Cuba Imported More Food From the United States in May, but ‘Scared Off’ Other Investors

Line to buy the chicken that is unloaded at the Tulipán store in Havana. (14ymedio)

14ymedio bigger14ymedio, Havana, 11 June 2023 — After three months in which chicken exports from the United States to Cuba seemed to be plummeting, May brought a miraculous recovery: chicken  experienced an increase of 33% in value and 62.4% in the number of tons imported compared to April. The Island bought 25,281.8 tons at $0.89 per kilogram, which was a total expenditure of $22.69 million.

Havana took advantage of the 18.3% drop in the price of the kilogram of chicken in the United States (compared to the 1.09 dollars per kilogram spent in April) to increase its purchases and reverse a trend that began in February, when the Island could only import 23,014 tons (21.7% less than what was imported in the first month of the year).

However, for Cuban economist Pedro Monreal, the data, despite being a “leap” in Havana’s ability to acquire chicken, is not a good sign because it reveals the “growing import dependence” of the Island with respect to other countries in the region, with the United States in the lead.

Even so, it is to be expected, Monreal foresees, that imports from the United States will maintain their “oscillating” condition, and it will not be uncommon for new highs and lows in both the value of chicken and the number of tons imported by Cuba to be recorded throughout the year.

With a more than remarkable difference with respect to the United States, Brazil is Havana’s second most important exporter of chicken, and it sent 1,066.2 tons to the Island in May. In third place is Paraguay, a partner that Cuba counted on for the first time in February of this year, and that this month sent only 27.8 tons, a significantly lower amount than that of February, when it sent 83 tons.

Spain, Poland and the Netherlands, which had sold chicken to the Island on several occasions during 2022 and the first months of this year, are not on the list of importers in May.

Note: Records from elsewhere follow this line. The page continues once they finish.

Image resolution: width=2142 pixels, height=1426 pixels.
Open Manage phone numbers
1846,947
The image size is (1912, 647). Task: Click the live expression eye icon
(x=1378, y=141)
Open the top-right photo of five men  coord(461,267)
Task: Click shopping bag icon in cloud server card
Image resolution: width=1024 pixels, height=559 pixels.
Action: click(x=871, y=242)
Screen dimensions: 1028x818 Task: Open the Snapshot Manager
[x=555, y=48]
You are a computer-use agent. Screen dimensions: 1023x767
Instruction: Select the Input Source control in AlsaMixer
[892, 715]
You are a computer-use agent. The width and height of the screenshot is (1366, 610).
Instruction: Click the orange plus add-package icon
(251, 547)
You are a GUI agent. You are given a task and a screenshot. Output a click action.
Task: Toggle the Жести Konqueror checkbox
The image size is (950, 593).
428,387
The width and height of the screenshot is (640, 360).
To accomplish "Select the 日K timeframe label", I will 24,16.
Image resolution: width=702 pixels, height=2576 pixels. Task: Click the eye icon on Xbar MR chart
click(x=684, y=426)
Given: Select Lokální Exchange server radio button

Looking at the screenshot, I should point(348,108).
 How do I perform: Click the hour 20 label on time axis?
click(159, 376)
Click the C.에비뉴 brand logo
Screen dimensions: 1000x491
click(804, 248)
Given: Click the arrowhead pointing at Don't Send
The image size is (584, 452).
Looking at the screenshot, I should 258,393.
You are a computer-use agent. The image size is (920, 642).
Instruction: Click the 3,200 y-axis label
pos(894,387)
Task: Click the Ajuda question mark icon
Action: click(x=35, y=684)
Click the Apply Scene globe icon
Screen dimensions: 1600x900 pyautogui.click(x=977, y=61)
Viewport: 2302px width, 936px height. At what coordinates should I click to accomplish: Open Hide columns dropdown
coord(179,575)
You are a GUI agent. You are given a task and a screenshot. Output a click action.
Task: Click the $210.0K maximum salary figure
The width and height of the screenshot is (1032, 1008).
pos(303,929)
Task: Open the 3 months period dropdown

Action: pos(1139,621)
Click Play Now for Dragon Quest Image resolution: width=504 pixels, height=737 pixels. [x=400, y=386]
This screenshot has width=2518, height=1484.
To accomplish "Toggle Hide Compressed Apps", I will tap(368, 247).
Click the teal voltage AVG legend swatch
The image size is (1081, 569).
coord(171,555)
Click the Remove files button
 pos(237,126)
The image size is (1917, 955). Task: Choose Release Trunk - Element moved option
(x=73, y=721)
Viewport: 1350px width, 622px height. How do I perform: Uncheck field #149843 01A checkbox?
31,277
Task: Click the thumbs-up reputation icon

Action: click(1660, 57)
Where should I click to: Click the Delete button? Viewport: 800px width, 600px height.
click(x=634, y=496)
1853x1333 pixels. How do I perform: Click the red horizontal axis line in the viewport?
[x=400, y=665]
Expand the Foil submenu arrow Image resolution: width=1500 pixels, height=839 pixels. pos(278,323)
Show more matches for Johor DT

“The dynamics of chicken exports from the United States to Cuba (with cash advance payment) indicates Cuba’s difficulties in finding stable, high-volume suppliers that offer credit,” Monreal summarizes.

Although the data don’t specify which parts of the chicken Havana has imported, it is enough to review the offers in state shops and in the informal market to notice the prominence of hindquarters and thighs. The breasts are much scarcer, and the sale of the whole bird is also significantly lower.

On Tuesday, the economist criticized another unfavorable aspect of the Cuban economy: the “dysfunctional secrecy” with which the government hides the data on foreign investment and which, among other harmful effects, “scares off” potential investors.

Monreal’s opinion was issued after learning that Cuba was the only country in the region that did not collaborate with the annual report of the Economic Commission for Latin America and the Caribbean (ECLAC) on foreign investment. The Island “does not appear reflected in the tables,” despite the fact that other dysfunctional and “parsimonious” economies, such as Venezuela and Haiti, did provide information to the organization.

For its part, the US-Cuba Trade and Economic Council reported that the United States registered, during the month of May, a 3.7% increase in its food exports to Cuba, the equivalent of $26,476,991. Among the products sent to the Island are coffee, waffles, cookies, powdered milk, beer, toilet paper, pork and preserves, as well as chicken.